Head of a man with curled hair on each side, below a banded cap.

Supporters - Shield quartered by a cross.

N03

Two large fronded leaves, branching from a common stem.

Supporters - Large fronded leaf.

N04

Head of a man, possibly a Bishop, wearing a mitre-shaped head-dress or coronet.

Supporters - A large rose.

N05

Head of a man with curled hair on each side, below a banded cap.

Left Supporter - An indented shrivelled leaf.

Right Supporter - An outspread lizard with forked tail.

Please click on the thumbnail misericords for larger images.

History of St Mary’s church, East Lavant, Sussex.

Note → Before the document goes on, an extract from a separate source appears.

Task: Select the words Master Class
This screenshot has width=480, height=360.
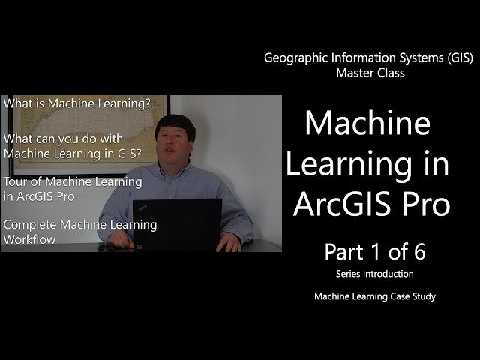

St Mary’s Church, which is less that 10 miles North East of Chichester, has had a torrid time since its foundation in the 12th century.  The North aisle was added in the 13th century - one of the columns separating the nave from the north aisle remains, the others are 19th century.  The lancet window is also original.

The 15th century appears to have brought the five stalls with their misericords.

The south tower was constructed in 1671 and the south west window nave window was inserted at the same date.

So far we have a standard church history (I’m ignoring the legends, which you can find out about on the official website.

Unfortunately, here come the Victorians, I have to say in their defence that St Mary’s may not have survived if it wasn’t for their intervention, however, they seem to have used more than their usual heavy handedness, as most of the north aisle, the arcade between the nave and the north aisle, much of the nave and chancel seems to have been rebuilt in 1863.  Thankfully they maintained the monuments and the misericords.